En el fragmento sobre la serie de balleneros atrapados en el hielo, ¿qué imagen han tallado los esquimales en el mango de marfil de un cuchillo?

■ Fragmento para leer
########

Me he rodeado de plantas, no sé por qué. Esta tarde, una luz otoñal se filtra a través de las cortinas. Una luz mortecina, machadiana. En la televisión, imágenes magníficas de un galeón inglés hundiéndose entre las placas de hielo de los mares del Norte. Añoro escribir. Lo he intentado dejar y no puedo, es droga dura. Echo de menos comunicarme con mi pasado.
“Los hombres como usted hacen preguntas para sentirse más listos”, lo dice un delincuente que acaba de matar a un grumete y al capitán del barco de un porrazo en la cabeza. La serie tiene diálogos literarios, las imágenes son potentes y a veces repulsivas. El barco se hunde. Los balleneros quedan expuestos a la impiedad del hielo y al viento recio. Son hombres duros, salvajes. A la inhóspita naturaleza le tiene sin cuidado. Un blanco despiadado les rodea, un blanco hermoso. En el horizonte, el azul sobrio del invierno, la amenaza de la muerte. Esa, todos la tenemos: actores, espectadores, figurantes… el hielo es un puzzle abandonado, sin posibilidad de recomposición. Todo es recuerdo. Melancolía.
El güisqui me sigue sentando bien. La luz de la tarde, esa luz machadiana, mortecina. La esperanza de un barco que nos rescate del hielo. Nadie aguanta el invierno en el Norte. Un barco, un barco, un barco. Estoy rodeado de plantas, están rodeados de hielo. Entre el hielo, si uno no se mueve, la sangre se coagula y el cuerpo se entrega a una muerte despiadada. Hay que moverse en busca de comida, de la vida. Quedarse parado es morir. Nadie quiere morir. Hígados de foca, ojos de foca, cualquier víscera es un manjar cuando el invierno aprieta. Ellos, lo esquimales, los seres puros, inocentes, de la tierra, nos salvan de la inanición.
Plano general: el hombre sobre la nieve y el hielo. Un oso blanco se pone en el punto de mira. Supervivencia. Alucinaciones. Locura. El güisqui sigue alumbrando. El oso cae abatido por el disparo del médico desesperado. Late aún su corazón. Los estertores. Es la salvación, la comida. La cuchilla saja la piel del oso. Un festín las vísceras; un festín, el corazón, la sangre, el hígado, los riñones… El médico ve un refugio en las entrañas del oso, un calor maternal que lo salva de la muerte. Lo rescata un hombre de Iglesia (hasta en el Norte hay hombres de Dios, qué pereza). El asesino sigue suelto y ha acabado con la vida de dos esquimales. La intriga de la serie se vuelve cada vez más tensa. Los diálogos no decaen. La luz, en el salón (casi zulo), ya no es dorada. Empieza a anochecer. Las plantas se muestran firmes. Renacer desde el vientre de un oso no te enseña nada. No hay nada que contar. Sí lo hay. Se queja el hombre de Iglesia de que los esquimales solo creen en supersticiones y está empeñado en traducir una Biblia para ellos, porque, como todo el mundo sabe, en la Biblia no se cuenta ninguna patraña. Cazan focas, duermen en iglús, viven. Contemplan el sol decadente del invierno y se pierden en la planicie inmensa del hielo azul. En el mango de marfil de un cuchillo han tallado la imagen de un oso blanco. Se la regalan al médico, todavía alienado por su experiencia. Cuando el religioso le recrimina su connivencia con los ritos supersticiosos, él le dice: “No tengo ninguna verdad que decirles”, sublime. Va a ser un invierno largo y oscuro. La civilización, el carnaval, un plato de ostras, unas salchichas, una lengua de ternera.

########

■ Líneas proporcionadas
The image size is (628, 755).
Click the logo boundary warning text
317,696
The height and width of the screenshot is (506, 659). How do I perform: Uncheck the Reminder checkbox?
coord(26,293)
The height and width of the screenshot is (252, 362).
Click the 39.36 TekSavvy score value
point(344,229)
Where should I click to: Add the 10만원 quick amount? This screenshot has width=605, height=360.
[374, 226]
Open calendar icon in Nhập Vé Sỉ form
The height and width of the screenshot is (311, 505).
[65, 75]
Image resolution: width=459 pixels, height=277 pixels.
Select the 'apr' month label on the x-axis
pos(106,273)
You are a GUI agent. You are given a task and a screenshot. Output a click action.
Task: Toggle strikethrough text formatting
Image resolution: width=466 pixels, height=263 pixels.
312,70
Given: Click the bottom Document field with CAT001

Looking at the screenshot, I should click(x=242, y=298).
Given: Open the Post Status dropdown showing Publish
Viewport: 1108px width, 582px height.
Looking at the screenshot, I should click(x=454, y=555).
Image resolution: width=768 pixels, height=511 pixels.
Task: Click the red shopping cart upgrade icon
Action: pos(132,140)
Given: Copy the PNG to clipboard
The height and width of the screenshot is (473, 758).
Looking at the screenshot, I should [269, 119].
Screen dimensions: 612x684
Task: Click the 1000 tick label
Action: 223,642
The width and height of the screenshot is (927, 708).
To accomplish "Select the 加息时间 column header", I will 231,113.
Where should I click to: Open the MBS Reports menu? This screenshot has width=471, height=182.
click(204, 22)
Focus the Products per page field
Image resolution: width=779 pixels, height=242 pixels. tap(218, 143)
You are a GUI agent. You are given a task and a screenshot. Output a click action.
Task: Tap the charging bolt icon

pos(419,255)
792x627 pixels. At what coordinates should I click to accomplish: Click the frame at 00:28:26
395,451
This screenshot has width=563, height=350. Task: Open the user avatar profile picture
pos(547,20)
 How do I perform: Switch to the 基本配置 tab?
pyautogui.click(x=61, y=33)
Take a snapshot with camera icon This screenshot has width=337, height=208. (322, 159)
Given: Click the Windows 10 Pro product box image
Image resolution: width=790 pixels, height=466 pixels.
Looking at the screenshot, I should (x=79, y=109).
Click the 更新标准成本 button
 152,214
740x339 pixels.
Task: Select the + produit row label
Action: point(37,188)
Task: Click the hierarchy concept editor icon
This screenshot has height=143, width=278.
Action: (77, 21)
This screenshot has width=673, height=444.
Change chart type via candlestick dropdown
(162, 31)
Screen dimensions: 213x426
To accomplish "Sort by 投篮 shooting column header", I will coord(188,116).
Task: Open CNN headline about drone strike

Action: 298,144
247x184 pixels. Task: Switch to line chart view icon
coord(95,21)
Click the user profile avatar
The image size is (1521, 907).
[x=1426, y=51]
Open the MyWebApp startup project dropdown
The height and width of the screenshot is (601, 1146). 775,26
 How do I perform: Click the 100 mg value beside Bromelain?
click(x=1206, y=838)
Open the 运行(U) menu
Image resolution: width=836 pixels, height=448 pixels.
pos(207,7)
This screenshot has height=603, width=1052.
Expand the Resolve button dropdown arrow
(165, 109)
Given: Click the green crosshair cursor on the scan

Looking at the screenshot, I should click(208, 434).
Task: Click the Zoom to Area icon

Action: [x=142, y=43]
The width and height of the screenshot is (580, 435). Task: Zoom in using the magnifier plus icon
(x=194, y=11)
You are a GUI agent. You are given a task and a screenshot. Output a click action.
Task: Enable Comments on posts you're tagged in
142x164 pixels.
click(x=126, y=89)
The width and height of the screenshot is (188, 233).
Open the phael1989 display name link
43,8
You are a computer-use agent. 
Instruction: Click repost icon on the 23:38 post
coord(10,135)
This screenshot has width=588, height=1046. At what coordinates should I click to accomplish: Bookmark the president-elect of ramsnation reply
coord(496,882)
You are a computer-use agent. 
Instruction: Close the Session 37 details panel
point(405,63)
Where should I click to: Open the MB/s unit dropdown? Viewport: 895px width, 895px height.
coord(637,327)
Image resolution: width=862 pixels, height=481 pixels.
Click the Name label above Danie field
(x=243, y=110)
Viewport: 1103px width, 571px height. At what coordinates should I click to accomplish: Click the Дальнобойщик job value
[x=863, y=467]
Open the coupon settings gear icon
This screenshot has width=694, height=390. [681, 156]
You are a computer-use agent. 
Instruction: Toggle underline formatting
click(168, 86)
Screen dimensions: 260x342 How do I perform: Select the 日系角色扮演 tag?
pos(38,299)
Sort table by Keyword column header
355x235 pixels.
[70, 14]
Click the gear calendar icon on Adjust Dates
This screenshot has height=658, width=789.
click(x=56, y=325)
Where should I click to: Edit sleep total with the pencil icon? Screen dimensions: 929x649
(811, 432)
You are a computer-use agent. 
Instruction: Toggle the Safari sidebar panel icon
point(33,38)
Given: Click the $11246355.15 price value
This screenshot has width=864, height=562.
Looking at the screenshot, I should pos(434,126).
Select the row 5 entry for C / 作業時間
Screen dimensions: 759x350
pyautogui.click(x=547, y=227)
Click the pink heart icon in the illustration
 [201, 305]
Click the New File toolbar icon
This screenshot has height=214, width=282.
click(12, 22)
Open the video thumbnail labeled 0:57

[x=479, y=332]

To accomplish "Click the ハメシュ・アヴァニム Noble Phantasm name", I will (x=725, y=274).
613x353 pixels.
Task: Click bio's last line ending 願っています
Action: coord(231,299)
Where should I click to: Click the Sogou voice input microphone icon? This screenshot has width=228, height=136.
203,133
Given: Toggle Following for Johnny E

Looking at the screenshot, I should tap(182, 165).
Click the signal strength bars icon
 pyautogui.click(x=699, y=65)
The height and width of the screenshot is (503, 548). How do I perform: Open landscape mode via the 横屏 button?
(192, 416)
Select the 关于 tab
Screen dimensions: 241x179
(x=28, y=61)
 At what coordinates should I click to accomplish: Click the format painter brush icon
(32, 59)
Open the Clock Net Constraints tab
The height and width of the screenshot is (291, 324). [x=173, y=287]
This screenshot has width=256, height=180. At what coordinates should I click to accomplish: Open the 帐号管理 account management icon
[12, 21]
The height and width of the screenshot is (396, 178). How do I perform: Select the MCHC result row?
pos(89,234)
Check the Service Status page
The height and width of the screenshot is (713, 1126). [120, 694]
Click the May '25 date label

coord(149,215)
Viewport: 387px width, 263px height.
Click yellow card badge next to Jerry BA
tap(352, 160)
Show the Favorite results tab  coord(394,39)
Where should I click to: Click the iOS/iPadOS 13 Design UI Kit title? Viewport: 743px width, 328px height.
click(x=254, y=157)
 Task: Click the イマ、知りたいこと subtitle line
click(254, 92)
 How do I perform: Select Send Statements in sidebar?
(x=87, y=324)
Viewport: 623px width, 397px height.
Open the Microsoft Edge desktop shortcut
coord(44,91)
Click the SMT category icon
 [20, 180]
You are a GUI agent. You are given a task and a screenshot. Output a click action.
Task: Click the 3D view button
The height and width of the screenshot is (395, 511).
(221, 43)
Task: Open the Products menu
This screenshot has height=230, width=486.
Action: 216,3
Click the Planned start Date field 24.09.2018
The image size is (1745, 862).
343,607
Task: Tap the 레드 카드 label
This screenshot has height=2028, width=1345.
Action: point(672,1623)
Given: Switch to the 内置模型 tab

########

■ Respuesta
La imagen de un oso blanco.